14. The assembly of claim 13, wherein the attachment sheath is adapted to be linearly moveable a short distance of about ten millimeters or less, thereby freeing the distal region of the release cord from the attachment sheath.

15. The assembly of claim 14, wherein the release cord is adapted to enable the release cord to be retracted proximally into the attachment sheath once the attachment sheath has been moved proximally.

16. The assembly of claim 13, wherein the distal region has an outer diameter that is greater than an outer diameter of a rest of the release cord.
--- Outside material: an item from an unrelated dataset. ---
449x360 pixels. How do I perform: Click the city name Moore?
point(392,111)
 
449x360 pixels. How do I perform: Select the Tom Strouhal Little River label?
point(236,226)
17. The assembly of claim 13, wherein the distal region has an outer diameter that is equal to an outer diameter of a rest of the release cord.

18. An assembly for delivering an implantable medical device, the assembly comprising:

an implantable medical device including an attachment cavity formed within the implantable medical device; and

an attachment member that is adapted to releasably fit within the attachment cavity, the attachment member including a lumen extending within the attachment member;

a moveable element slidingly disposed within the lumen, the moveable element moveable between a first configuration in which the moveable element is adapted to hold the attachment element in the interference fit with the attachment cavity and a second configuration in which the moveable element is adapted to release the attachment member from its interference fit with the attachment cavity.

19. The assembly of claim 18, wherein the moveable element is adapted to move axially within the lumen a distance of about ten millimeters or less in order to move between the first configuration and the second configuration.

20. The assembly of claim 18, wherein the moveable object comprises a pin.